**Given passage**.
--- START ---
Jung had little against critical or rational thought in analyzing things. He took issue with the notion of rational thought as a superior or more true way of thinking than anything else. He would say that as much as man is a rational animal, he is also a mythic or symbolic animal.
There's a balance that needs to be struck in these matters because something of an irrational doctrinarianism, which is gaining in popularity, is no better. The rational and mythic is a dichotomous relationship containing a vast sea of gray between its poles. Any one judgment or synthetic theory damned to forever vacillate in its capture-understanding-approximation of the true. The dichotomy and spectrum contained therein must be some kind of universality because I wish it would go away. I dislike speaking of it because of its banal subjectivity, but something about the spectrum has an irreducibility to it. If a spectrum theory of reality were ever cohesively assembled, there would be some very useful stuff there. God help whoever has to write it.
--- END ---
**Challenge A**. Can you reproduce, word for word, the part of the passage on Jung and mythic thought that opens with the words containing "There's a balance" and closes with "to write it."?
**Challenge B**. Would you take the reflection on Jung and rational versus mythic thought further, picking up right after its last sentence?

**Available data**.
--- START ---
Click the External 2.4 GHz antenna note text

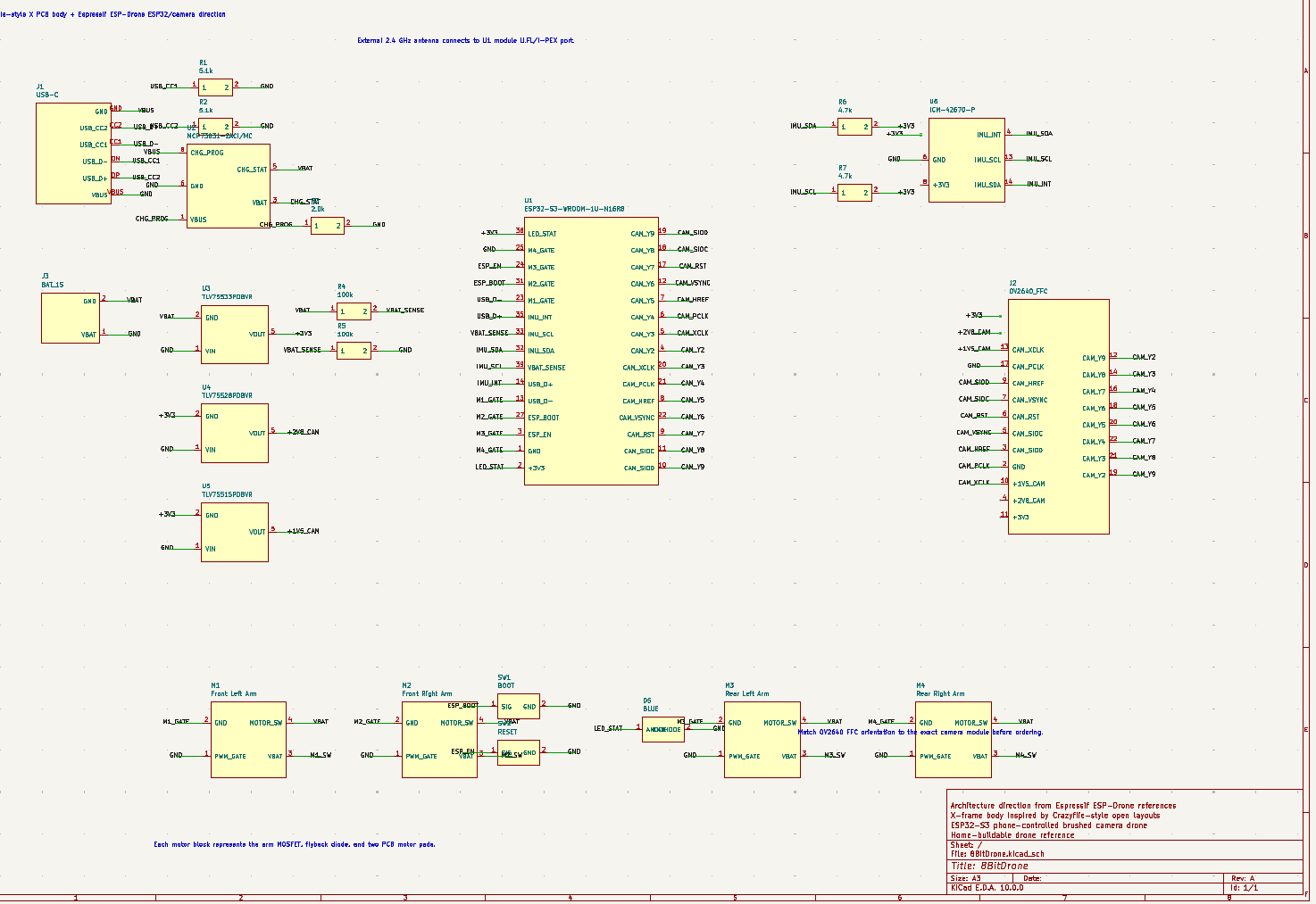click(467, 39)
--- END ---
**Task response A**.
There's a balance that needs to be struck in these matters because something of an irrational doctrinarianism, which is gaining in popularity, is no better. The rational and mythic is a dichotomous relationship containing a vast sea of gray between its poles. Any one judgment or synthetic theory damned to forever vacillate in its capture-understanding-approximation of the true. The dichotomy and spectrum contained therein must be some kind of universality because I wish it would go away. I dislike speaking of it because of its banal subjectivity, but something about the spectrum has an irreducibility to it. If a spectrum theory of reality were ever cohesively assembled, there would be some very useful stuff there. God help whoever has to write it.

**Task response B**.
I would like to leave the rest of Jung's quote mostly undisturbed, but I must emphasize that most people identify too much with their conscious experience. However, they also lack the language and models to experience and navigate those things of the Other, increasingly so in our secularized societies. English is lacking in words to describe inner experience effectively. This makes sense as English developed in a predominantly rationalistic society or, more accurately, a culture that wished to elevate rationality above other modes of thought. Having words and collective experiences that describe and explain confusing inner experiences will show people their consciousness is not the only thing about them. Without the words, it is too much of an investment for most people to undergo. There's also a political dynamic where control methods are harder to exert when people become more aware of the scope of their psyches. William Tyndale was executed for his 1526 English translation of the Bible. Power is threatened when people are allowed to look into matters for themselves.
Page 302
A man should be able to say he has done his best to form a conception of life after death, or to create some image of it - even if he must confess his failure.
Page 306
But while the man who despairs marches towards nothingness the one who has placed his faith in the architect follows the tracks of life and lives right into his Both to be sure remain in uncertainty but the one lives against his instincts the other with them.
Page 311
Myth is the natural and indispensable intermediate stage between unconscious and conscious cognition.
Remarks
This is one of the broadly sweeping conclusions that Jung spent the majority of his life working towards. It seems like a mystical and religious sentiment (and maybe it is), but Jung's work and Jungian post-Jungian work alike point to this statement as true.
Myth and mythopoetics are puzzles for the conscious attitude to solve, and to be solved, the conscious must convene with the unconscious. Frequently, the myth which consciousness encounters is born from the unconscious—as all great art springs from that source—of either the personal or collective. Therefore, the necessity of consciousness to explore the unconscious becomes necessary to work on the mythic puzzle.
This quote goes hand-in-hand with the one on page 316.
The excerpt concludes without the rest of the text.